Nightcrawler (2014, Dir. Dan Gilroy):
“I’d like to think if you’re seeing me you’re having the worst day of your life.”
— Jake Gyllenhaal, Nightcrawler
“I hate street accidents. I can’t stand the sight of blood — you can see I took that picture with my eyes shut.”
“To me, a picture’s a picture.”
— Shakedown (1950)
The shadowy streets of the city at night, when the do-gooders seek refuge and the no-gooders come out to play. In the midst of it, a man armed only with bottomless ambition and a camera, poised to surrender all morals in order to get that elusive moneymaking shot. That’s the set-up of Shakedown, a B-picture that still ranks as one of the toughest noir films. As subtle as a punch to the mouth, and with Rock Hudson’s first appearance in a movie to boot (blink and you’ll miss him, he’s the auto valet), Shakedown is a no-frills rocket that charts the archetypal American success story in 80 minutes: rags to riches to corruption to death.
Strip away the glossy sheen and nearly two-hour running time, and Nightcrawler is more or less an update of that tale. Like Shakedown‘s Jack Early (Howard Duff), Louis Bloom (Jake Gyllenhaal) is a penniless striver with a lot of gumption and a predilection for breaking the law, but where Early was a lovable palooka with big ideas, Bloom is plain loco. Hopped up on capitalistic impulses and self-help homilies, he can’t carry on a conversation without freaking out his listener with emphatic statements like “My motto is if you want to win the lottery you’ve got to make money to get a ticket.” Dashing from crime scene to crime scene with his video camera (it’s the 21st century, after all), Bloom only blooms at night, grinning like a coyote under the Hollywood moon, seemingly just another crackpot doomed to wither away on the mean streets… and then he finds his savior in a struggling TV producer (Rene Russo) who needs his raw, uncensored footage to dig her third-rate news program out of the ratings doldrums (“What I need is a screaming woman, running down the street, with her throat cut,” she says). Empowered and power-mad, Bloom is inspired to push the envelope, with sobering consequences.
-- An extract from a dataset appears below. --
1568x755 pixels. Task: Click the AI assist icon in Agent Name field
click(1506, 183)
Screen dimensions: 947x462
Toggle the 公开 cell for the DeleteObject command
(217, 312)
There’s very little mystery to Nightcrawler‘s intentions. Forget about losing one’s soul to the night — Gyllenhaal’s Bloom, with his eyes jacked wide open and cheeks caved in, is already a vampire with a cheap camcorder. That’s not necessarily a drawback; noir is stuffed with anti-heroes who willingly let their impulses lead them to their doom. The only question that drives the plot is how many lines will be crossed in the name of getting ahead, and Nightcrawler, written and directed by Dan Gilroy (whose brother Tony is known for the Jason Bourne movies and Michael Clayton), takes its time enveloping us in its moral rot: it’s like sliding into a hot bubble bath, just after our wrists have been slashed. Before long Bloom is practically enslaving a homeless lackey to to do his bidding (Riz Ahmed, touchingly foggy), rearranging crime scenes, and rubbing shoulders with TV studio bigwigs, when he’s not blackmailing Russo into his bed. It’s about as realistic a representation of network news as Tony Gilroy’s depiction of the intelligence services in the Bourne films, but the movie’s sliminess has an undeniable pull. It also helps that Gyllenhaal has some juicy dialogue to masticate; he’s never been a cuddly presence in the movies, but now that he’s gotten in touch with his dark side as an actor, he can find the chill as well as the humor in a line such as “What if my problem wasn’t that I don’t understand people but that I don’t like them?”
“Who am I? I’m a hard worker. I set high goals and I’ve been told that I’m persistent.”
If that were all there was to it, Nightcrawler would be a worthy successor to Shakedown, yet it aspires to more: we’re meant to be horrified by the lengths Bloom goes to, and reflect on our culpability in creating a media-crazed universe that would spawn creatures like him. Gaze into the abyss, and see the world for how it really is, the film wants to tell us. All well and good, but Nightcrawler stays monotone when it should be shooting for Network levels of lunacy. The film’s style remains locked within Bloom’s frosty point of view — every crime is just another opportunity for slick whip-pans of speeding cars and streetlights, all bathed in Robert Elswit’s luminescent cinematography, while James Newton Howard’s soundtrack strains for a poignance that was never there to begin with. Shakedown allowed you to get caught up in the thrill of illicit activity; Gilroy undermines his material by opting for taste over pulp. Still, Nightcrawler is worth viewing for Gyllenhaal’s knotty performance, and those silent moments in which he’s hustling towards the next catastrophe with the blank voracious moon reflected in his eyes, not a hint of sweat or even a pulse under that gaunt smile.